**Stored data entries:**
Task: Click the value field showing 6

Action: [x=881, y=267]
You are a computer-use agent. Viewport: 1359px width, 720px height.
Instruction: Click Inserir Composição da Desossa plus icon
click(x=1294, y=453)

**Activity:** All lines from the one containing "Instruction: Click Inserir" through the last line of the data must be set down exactly. No other lines belong in the answer.

**Written response:**
Instruction: Click Inserir Composição da Desossa plus icon
click(x=1294, y=453)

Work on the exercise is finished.